How I could get the notebook name having the kernel .json runtime key or OS process ID?

Running JupyterHub with multiple users, we want to quickly identify the notebook a user left in the background consuming resources to ask if still needed or can be shutdown.
It is possible to run a command or use an API to get the notebook name related to OS process ID or the runtime/kernel-*.json file?

Thanks!

You should be able to find the user fairly easily. If you’re running JupyterHub on a a single shared server with multiple operating system users you can see easily who owns a process using tools such as ps. For something like Docker or Kubernetes you can obtain the contain CPU/memory usage through the platform.

I don’t know whether you can easily from from the PID to the notebook/kernel though, hopefully someone else can help!

What information are you starting with? Do you know which user’s server you are interested in, at least?

It’s not easy in general because some of these bits of information aren’t part of the Jupyter spec, but you can probably get close enough in practice based on some conventions and assumptions.

I made this notebook as an example of looking up documents from PIDs and connection files.

The key bits of information:

  1. The server’s Sessions API is where documents are associated with kernels
  2. you can’t get the PID from any Jupyter APIs, but the IPython kernel does expose an expermental message for retrieving it.
  3. If you have a connection file, these filenames contain kernel ids and can be used to map back to kernel id and thereby document without needing to talk to the kernels themselves.
  4. you can talk to servers deployed by JupyterHub if you have a JupyterHub token with the access:servers scope.

Summarizing the simpler approach to map a connection file name to a document:

import requests

session_list = requests.get(f"{server_url}/api/sessions", headers={"Authorization": f"token {token}"}).json()

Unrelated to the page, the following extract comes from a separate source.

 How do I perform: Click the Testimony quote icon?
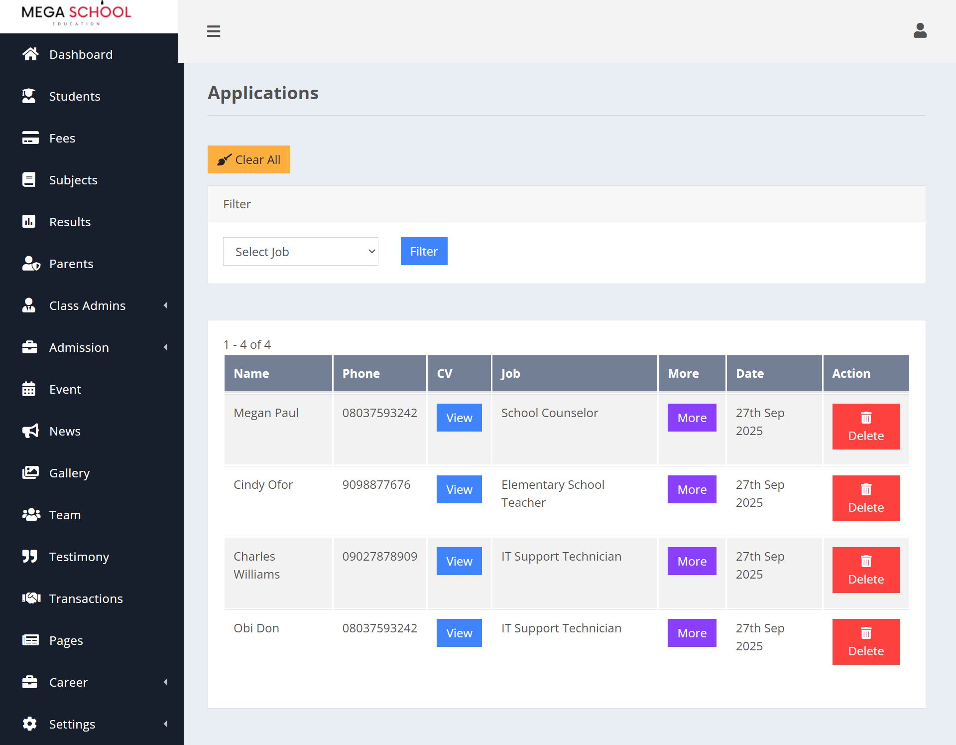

for session in session_list:
    kernel_id = session["kernel"]["id"]
    if kernel_id in connection_file_name:
        print(f"{connection_file_name}: {session['type']} {session['name']!r}")
1 Like

Awesome, thanks for sharing the gist very useful. In my case we are using JupyterHub then take me a bit to realize need to update server_url to server_url = ‘https://hostname:port/user/username’
The other interesting point is am using vscode to connect to remote kernel and execute my workload, then seems the api does not have information or the session name does not know the final notebook name if created in vscode, but in vscode I can see the list of filenames when I click on kernel dropdown menu.

Any suggestions?

I don’t know how vs code’s notebook + remote kernel works, but it sounds like the notebook doesn’t have to be on the server at all. The mapping may live in vs code only, rather than anywhere on the Jupyter server, i.e. vs code maps notebook document → vs code uuid → jupyter session uuid → jupyter kernel uuid.

You can try checking the full contents of the session output (mainly the path variable) to see if there’s anything more recognizable.